While the numerals 0..9 strictly stand for the words zero..nine, especially the last two decades it has become quite unremarkable to use 0..9 not for the numerals, but for different words (or parts of words) that happen to have the same pronunciation as a given number (in phrases like ‘talk 2 me’ or ‘wait 4 me’ and much more). This so called ‘rebus usage’ (paronomasia) was actually quite common in ancient China as well. For example, the character 勿 was originally devised to stand for a word meaning ‘animal, creature, thing’ and may have been pronounced something like wu. However, some time after having created 勿 to stand for wu ‘animal’ the scribes apparently realized that they could use 勿 just as well to write wu ‘do not’ - and they did. Only much later the potential confusion that could arise from using the same symbol for two different words wu was resolved by adding an extra element (a determinative) to the character when the reader should read wu ‘animal’ in stead of wu ‘do not’, leading to 物. Quite a lot of Chinese characters have a similar history as 勿 and 物.¹ Also, the practice of using the symbol for one word to write another word that would be pronounced similarly is alive and well in modern times - usually to substitute a complicated character for one that is easier to write. Some of these substitutions have made in into official reforms.
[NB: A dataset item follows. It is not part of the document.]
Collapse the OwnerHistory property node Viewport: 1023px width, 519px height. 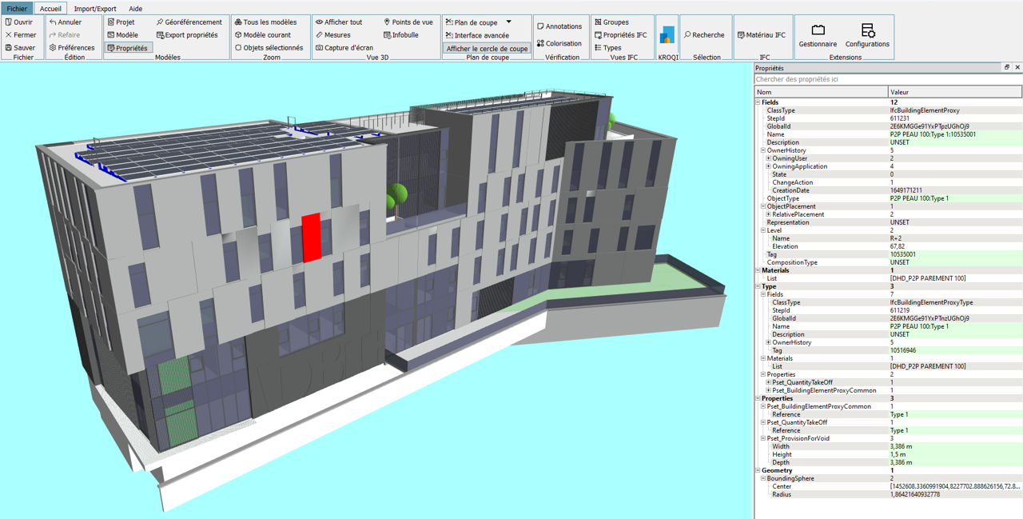[x=762, y=150]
An interesting difference between the numerals and Chinese characters is that, unlike the shapes of 0..9, the graphical shapes of Chinese characters are often less abstract and - at least originally - not arbitrary. Often the shape of a Chinese character is somehow suggestive of the word it stands for. A minority of Chinese characters consist of abstracted pictographs or semantic symbols or a combination thereof, but most are in fact composed of a phonetic element that hints at the pronunciation of the word and a semantic element that tries to pin down or classify the word semantically. In this respect the Chinese writing system is rather like the logographic stages of the cuneiform script of Mesopotamia and the hieroglyphic script of Egypt.² However, not in the least as a result of changes in the spoken language, in modern Chinese there often is a mismatch between the modern pronunciation or meaning of a word and the fossilised phonetic or semantic values of the character for that word. As a result in modern Chinese a significant number of characters have become arbitrary in their shape. Just as to Westerners the shapes of 8 and 9 have an arbitrary connection to the words eight and nine, there is little or no sense any more for the connection between for example 乙 and or 卸 and xiè.


1. Boltz 1994:60.

2. Both Cuneiform script and Ancient Egyptian script eventually developed into syllabic or alphabetic scripts, but Chinese avoided this final stage (Boltz, 1994).

William G. Boltz (1994) The origin and early development of the Chinese writing system. American oriental society: New Haven.